China now jails more journalists than any other country in the world.

Of the estimated 250 journalists jailed worldwide, 48 were in China, the most of any country in 2019, according to the Committee to Protect Journalists’ annual survey of journalists imprisoned around the world, released December 11.

“The number [of jailed journalists] has steadily increased as President Xi Jinping consolidated political control of the country and instituted ever tighter controls on the media,” said the report. The Chinese Communist Party (CCP) continues to tighten “its iron grip on the press,” it continued.

Frequently, the Communist Party of China uses vague criminal charges such as “picking quarrels and provoking trouble” to selectively prosecute journalists, the report said. China does not enjoy an independent rule of law. “The CCP continued to dominate the judiciary and controlled the appointment of all judges and in certain cases directly dictated the court’s ruling,” according to the U.S. Department of State’s 2018 Human Rights Report, released in March.

The Committee to Protect Journalists is an independent, nonprofit organization that promotes press freedom worldwide.

Man speaking and gesturing (© Reuters)
Chinese photojournalist Lu Guang, shown here in 2014, was arrested in 2018 by the CCP before being released several months later. (© Reuters)

Politics, according to the survey, was the beat most likely to land journalists in jail, followed by human rights and corruption.

“A crackdown in Xinjiang province — where a million members of Muslim ethnic minorities have been sent to internment camps — has led to the arrests of dozens of journalists,” according to the report.

Not just journalists

In Xinjiang, Uighurs and members of other Muslim ethnic minorities who worked in local publishing and wrote about “politics and legal and demographic developments” likewise have been arrested, according to the report, as have intellectuals, such as Yalqun Rozi, who edited and compiled more than 100 textbooks on Uighur culture.

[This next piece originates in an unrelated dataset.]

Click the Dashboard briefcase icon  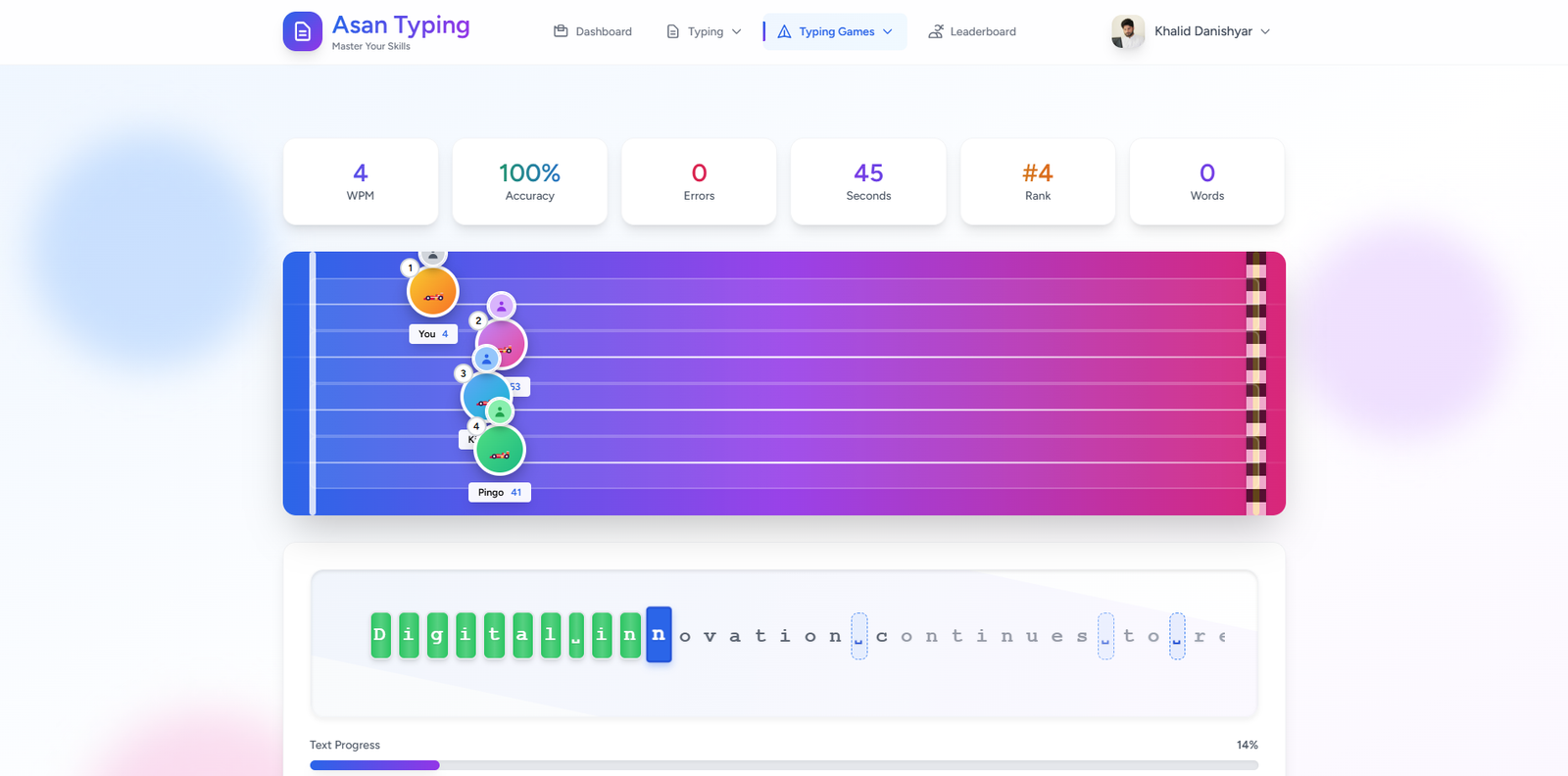coord(561,31)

The Communist Party also has imprisoned the families of journalists who live in China for the reporting done by their relatives outside of China.

The CPJ report comes just one month after Freedom House, a nonprofit that supports freedom and democracy, reported that China is the worst abuser of internet freedom of any country in the world. Both reports expose the Chinese Communist Party’s aggressive censorship.

“In far too many places around the world, journalists are killed, tortured, jailed, and harassed for reporting that exposes the abuses of corrupt regimes,” said Morgan Ortagus, the State Department spokesperson, on the International Day to End Impunity for Crimes against Journalists in November.

The United States “calls for an immediate end to all threats, intimidation, and violence against journalists and other media professionals for their work,” she said.